RÉPUBLIQUE FRANÇAISE
AU NOM DU PEUPLE FRANÇAIS
COUR D'APPEL DE PARIS
Chambre 1-5DP
RÉPARATION DES DÉTENTIONS PROVISOIRES
DÉCISION DU 17 Juin 2024
(n° , 6 pages)
N°de répertoire général : N° RG 23/06907 - N° Portalis 35L7-V-B7H-CHOOP
Décision contradictoire en premier ressort ;
Nous, Jean-Paul BESSON, Premier Président de chambre, à la cour d'appel, agissant par délégation du premier président, assisté de Victoria RENARD, Greffière, lors des débats et de Florence GREGORI, Greffière, lors de la mise à disposition avons rendu la décision suivante :
Statuant sur la requête déposée le 17 Avril 2023 par M. [X] [L] né le [Date naissance 1] 2004 à [Localité 4], élisant domicile au cabinet de Me Steeve RUBEN - [Adresse 3] ;
Non comparant et représenté par Me Steeve RUBEN, avocat au barreau de PARIS substitué Me Manon OUVRARD, avocat au barreau de PARIS ;
Vu les pièces jointes à cette requête ;
Vu les conclusions de l'Agent Judiciaire de l'Etat, notifiées par lettre recommandée avec avis de réception ;
Vu les conclusions du procureur général notifiées par lettre recommandée avec avis de réception ;
Vu les lettres recommandées avec avis de réception par lesquelles a été notifiée aux parties la date de l'audience fixée au 06 Mai 2024 ;
Entendu Me Manon OUVRARD représentant M. [X] [L],
Entendu Me Anne-laure ARCHAMBAULT, avocat au barreau de PARIS, avocat représentant l'Agent Judiciaire de l'Etat,
Entendue Mme Martine TRAPERO, Avocate Générale,
Les débats ayant eu lieu en audience publique, le conseil du requérant ayant eu la parole en dernier ;
Vu les articles 149, 149-1, 149-2, 149-3, 149-4, 150 et R.26 à R40-7 du Code de Procédure Pénale ;
* * *
M. [X] [L], né le [Date naissance 2] 2004, de nationalité française, a été mis en examen du chef de tentative de meurtre en bande organisée sur personne dépositaire de l'autorité publique le 28 juillet 2021, puis placé en détention provisoire à la maison d'arrêt de Villepinte par une ordonnance du juge des libertés et de la détention du tribunal judiciaire de Créteil. Le 18 octobre 2021, le juge d'instruction de cette juridiction l'a remis en liberté et placé sous contrôle judiciaire.

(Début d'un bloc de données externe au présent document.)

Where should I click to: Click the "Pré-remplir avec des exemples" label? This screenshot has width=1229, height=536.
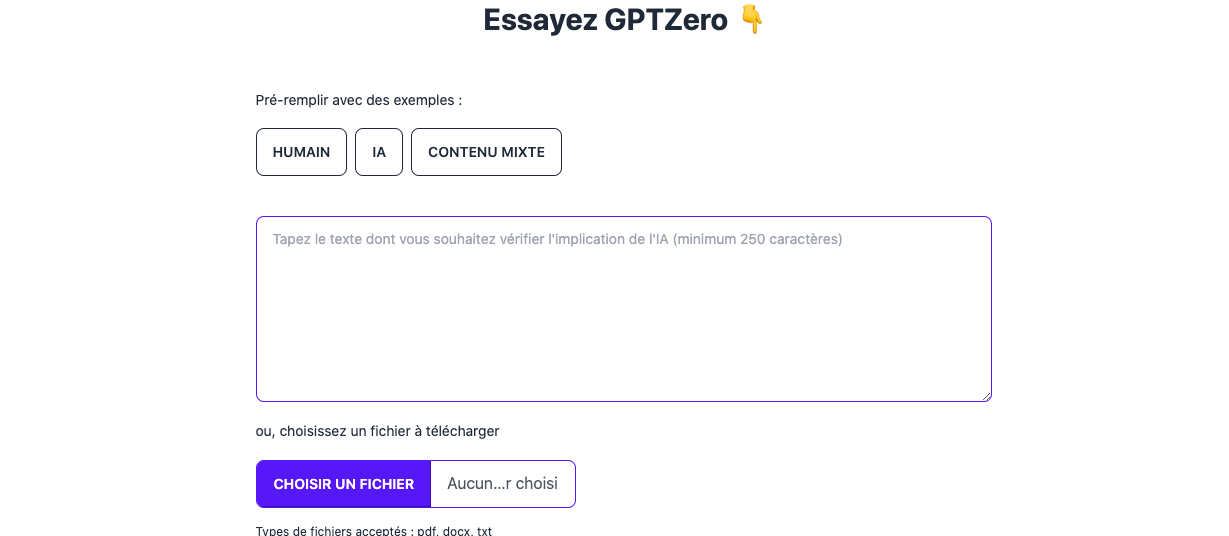(x=359, y=100)
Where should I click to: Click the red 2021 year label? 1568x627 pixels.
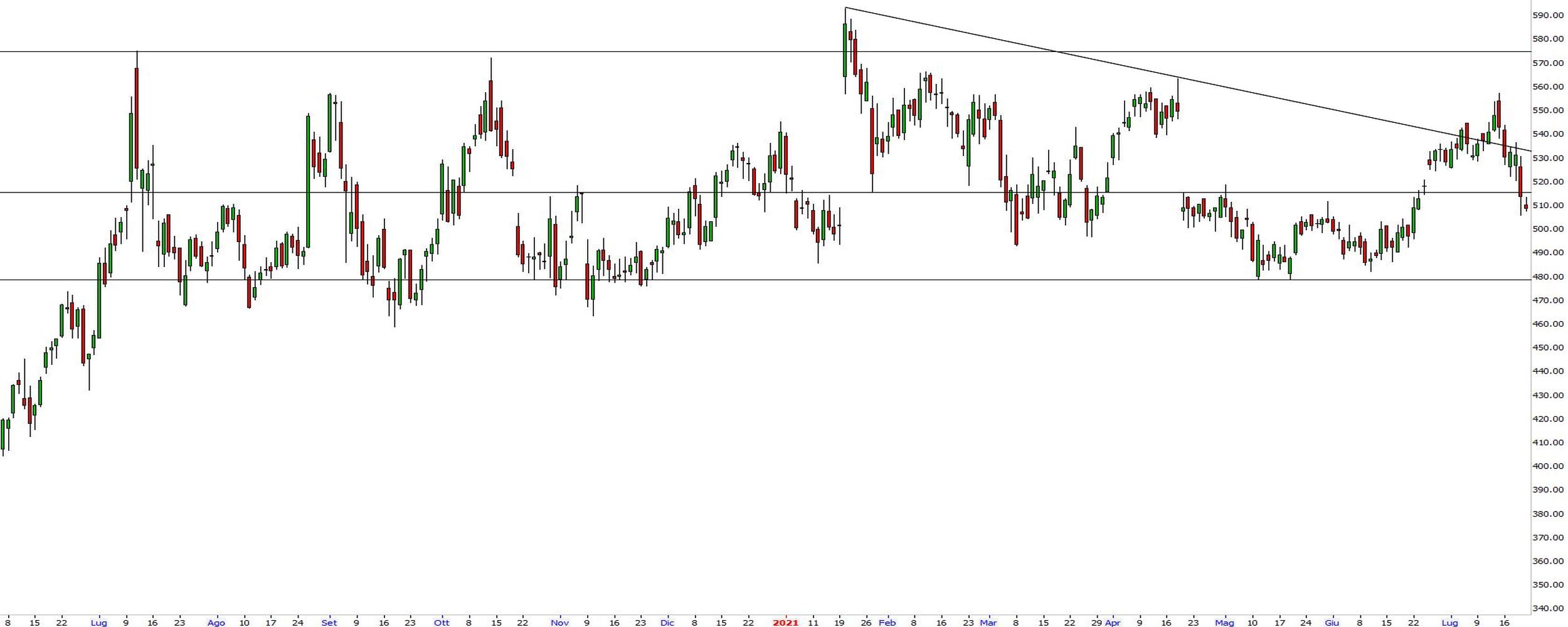785,623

Le 10 octobre 2022, le magistrat instructeur a rendu une ordonnance de non-lieu partiel, de requalification et de mise en accusation devant la cour d'assises des mineurs du Val-de-Marne portant non-lieu au bénéfice de M. [L]. Cette décision est devenue définitive à son égard comme en atteste le certificat de non appel du 13 avril 2023.

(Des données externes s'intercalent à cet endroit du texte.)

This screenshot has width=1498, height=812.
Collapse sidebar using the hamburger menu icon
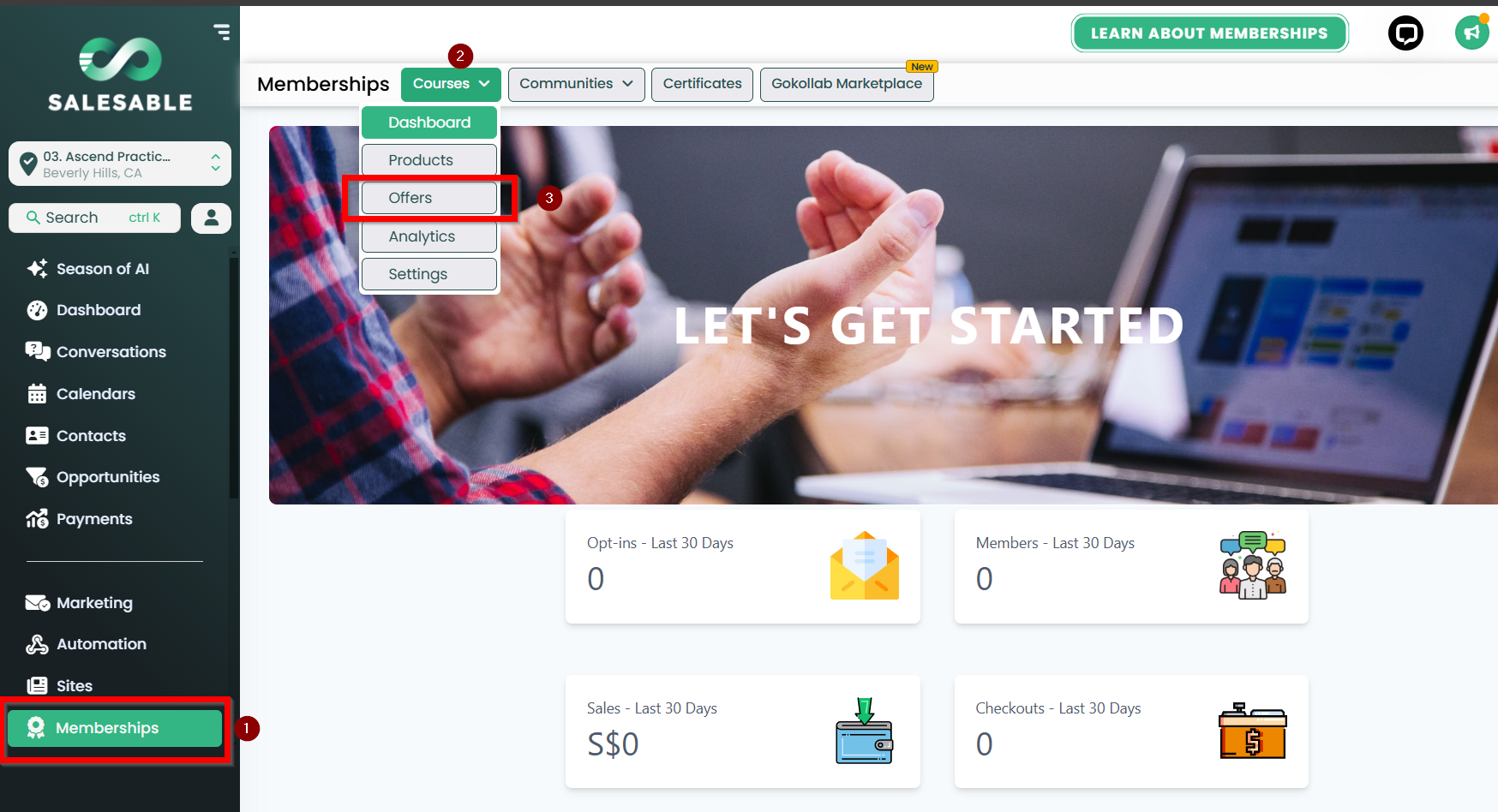(222, 33)
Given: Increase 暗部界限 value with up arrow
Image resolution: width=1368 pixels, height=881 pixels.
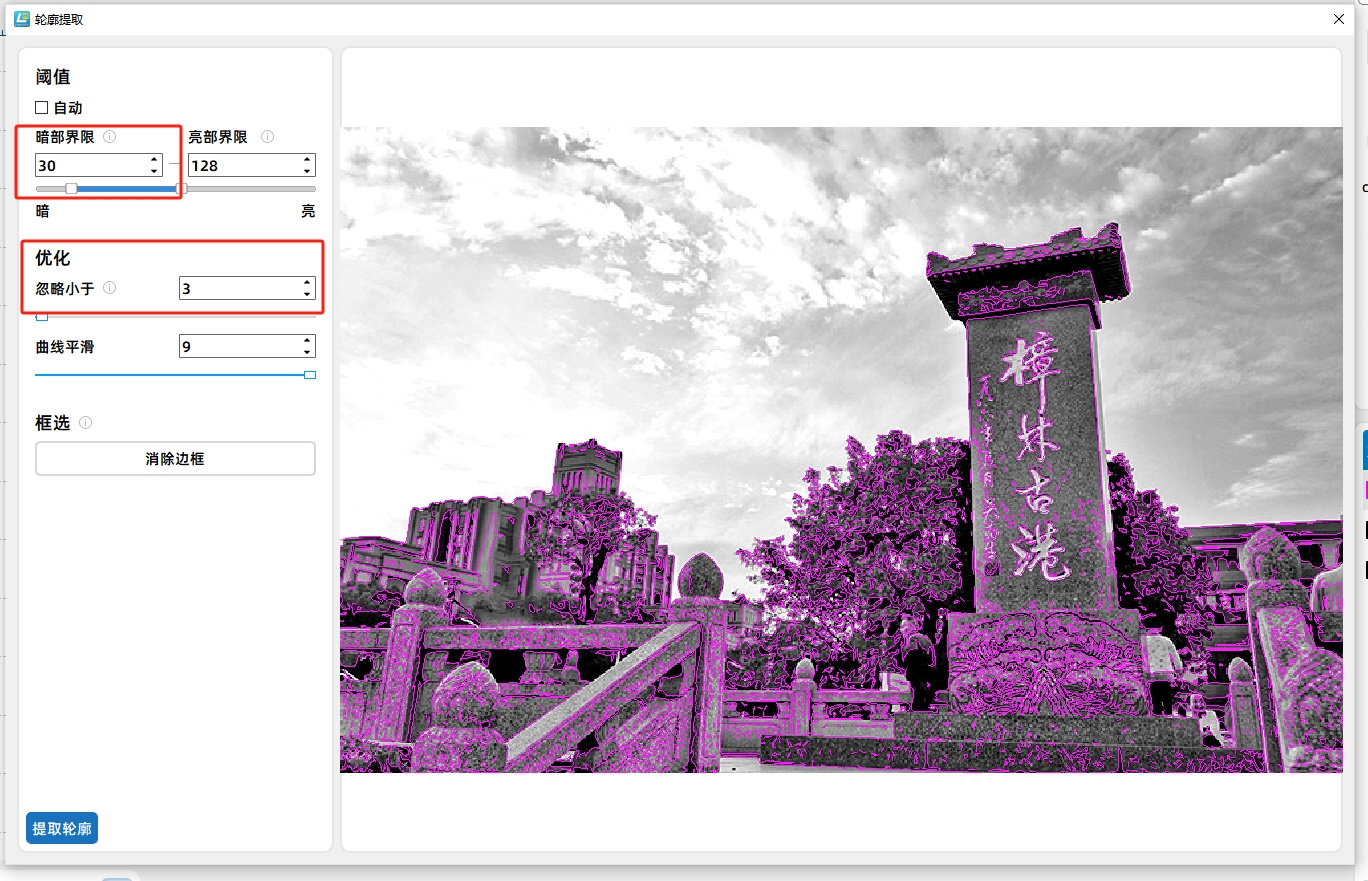Looking at the screenshot, I should [x=154, y=160].
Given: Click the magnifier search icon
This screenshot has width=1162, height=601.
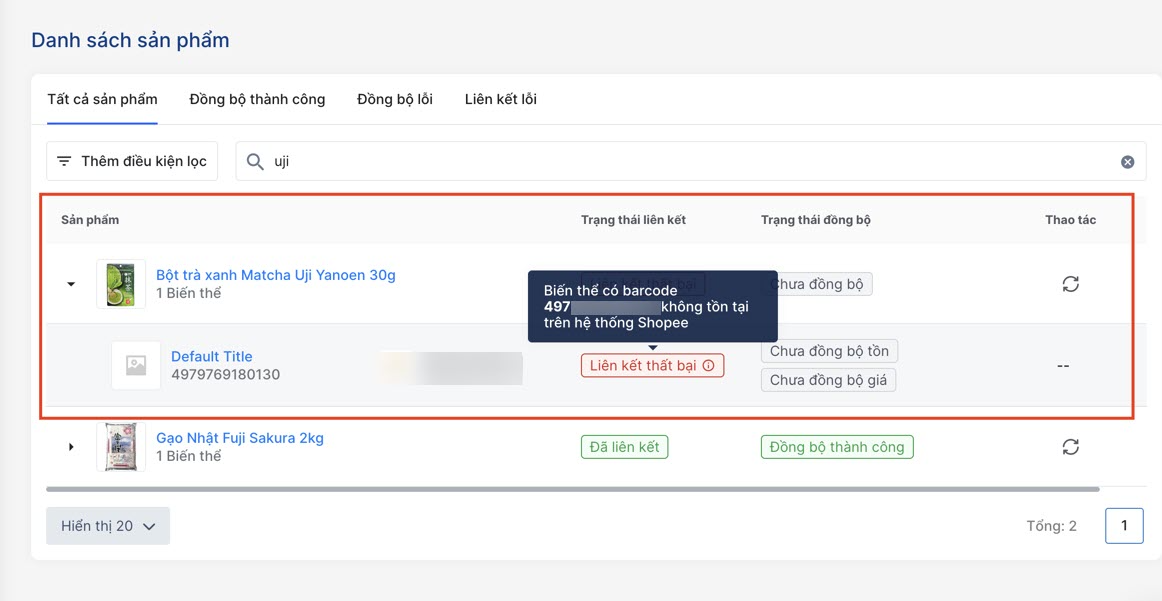Looking at the screenshot, I should point(255,162).
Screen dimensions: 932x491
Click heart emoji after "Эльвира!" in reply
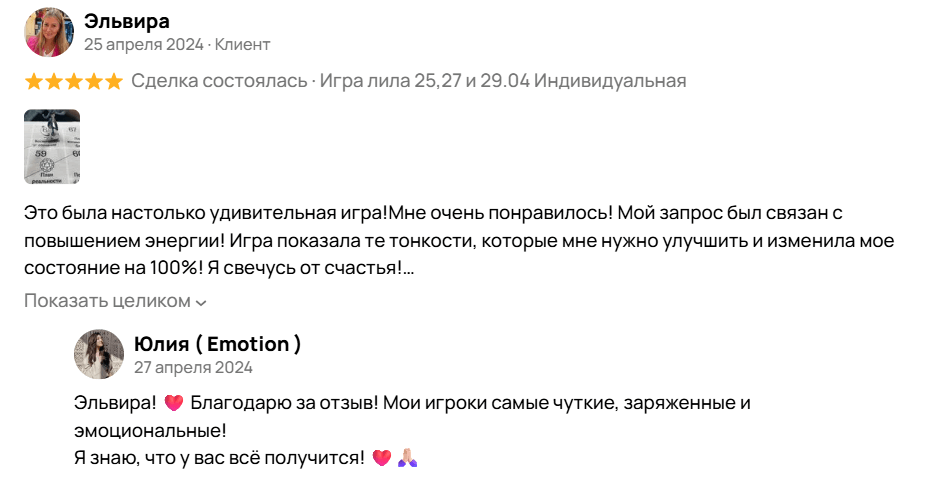174,403
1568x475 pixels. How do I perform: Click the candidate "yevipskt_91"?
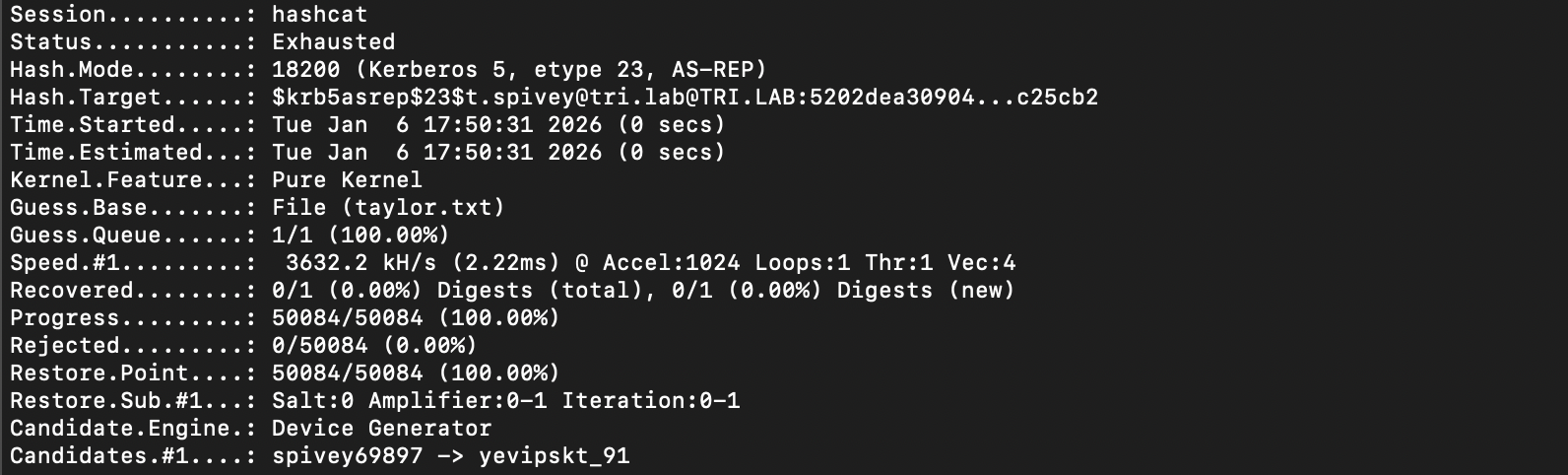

Le 17 avril 2023, M. [L] a adressé une requête au premier président de la cour d'appel de Paris en vue d'être indemnisé de sa détention.
Il sollicite dans celle-ci, soutenue oralement à l'audience du 06 mai 2024, de :
Déclarer sa requête recevable ;
Lui allouer les sommes suivantes :
6.000 euros au titre de son préjudice matériel (frais d'avocat) ;
10 000 euros au titre de sa perte de chance de suivre une scolarité ;
30 000 euros au titre de son préjudice moral ;
3 600 euros au titre de l'article 700 du code de procédure civile.

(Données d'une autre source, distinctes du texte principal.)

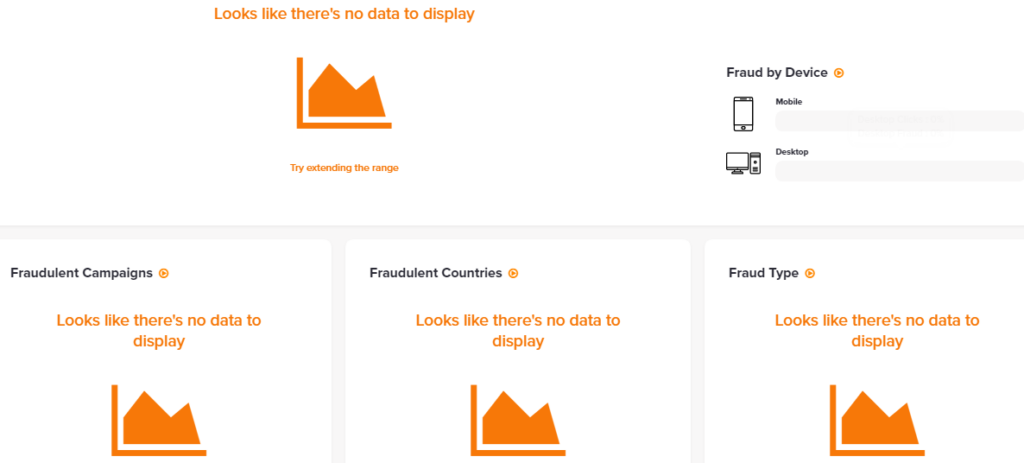This screenshot has height=463, width=1024.
Task: Click the Fraud by Device heading
Action: coord(777,72)
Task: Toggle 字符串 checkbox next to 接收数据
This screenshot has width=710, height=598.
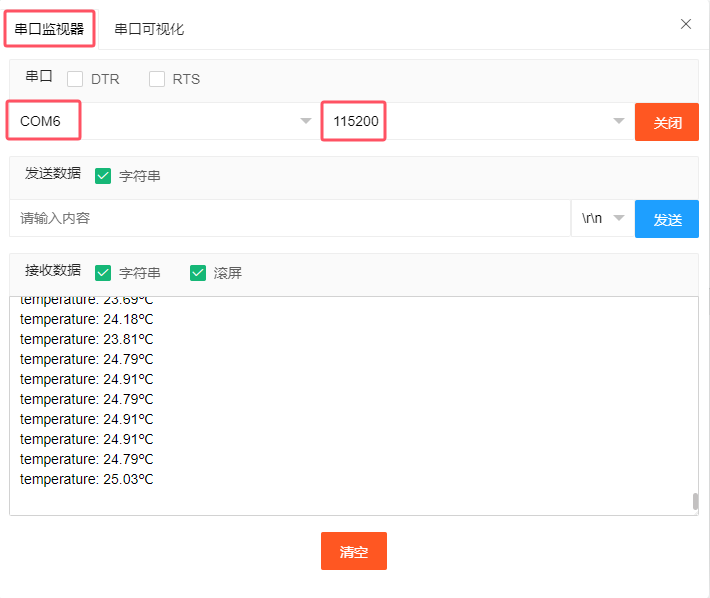Action: (103, 273)
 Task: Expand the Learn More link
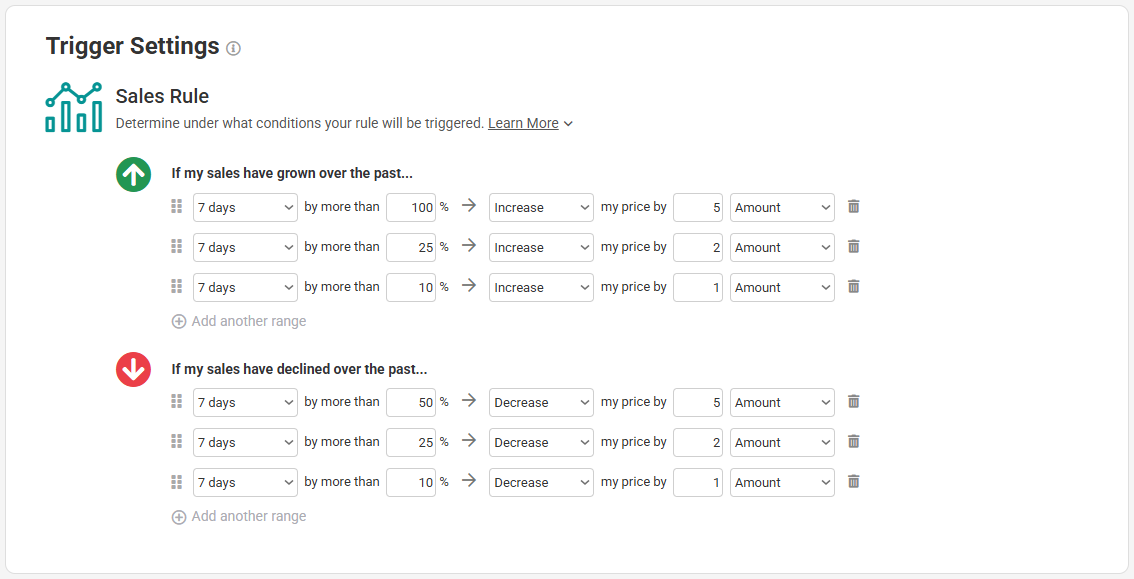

Dans ses dernières conclusions, notifiées par RPVA et déposées le 20 septembre 2023, développées oralement, l'agent judiciaire de l'Etat demande au premier président de :
Réduire à de plus justes proportions, qui ne sauraient excéder la somme de 10 000 euros, la demande formulée par M. [X] [L] au titre de son préjudice moral ;
Accorder à M. [X] [L] la somme de 5 400 euros au titre de son préjudice matériel lié à ses frais d'avocat ;
Rejeter la demande formulée par M. [X] [L] au titre de son préjudice matériel lié à la perte de chance de poursuivre sa scolarité ;
Réduire à de plus justes proportions, qui ne sauraient excéder la somme de 900 euros, la demande formulée au titre de l'article 700 du code de procédure civile.
Le ministère public, dans ses dernières conclusions notifiées le 25 mars 2024 soutenues oralement à l'audience, conclut :
A la recevabilité de la demande pour une détention de 82 jours ;
A la réparation du préjudice matériel dans les conditions indiquées ;
A la réparation du préjudice moral dans les conditions indiquées.
SUR CE,
Sur la recevabilité
Au regard des dispositions des articles 149, 149-1, 149-2 et R.26 du code de procédure pénale, la personne qui a fait l'objet d'une détention provisoire au cours d'une procédure terminée à son égard par une décision de non-lieu, relaxe ou acquittement devenue définitive, a droit, à sa demande, à la réparation intégrale du préjudice moral et matériel que lui a causé cette détention
Il lui appartient dans les six mois de cette décision, de saisir le premier président de la cour d'appel dans le ressort de laquelle celle-ci a été prononcée, par une requête, signée de sa main ou d'un mandataire, remise contre récépissé ou par lettre recommandée avec accusé de réception au greffe de la cour d'appel. Cette requête doit contenir l'exposé des faits, le montant de la réparation demandée et toutes indications utiles prévues à l'article R.26 du même code.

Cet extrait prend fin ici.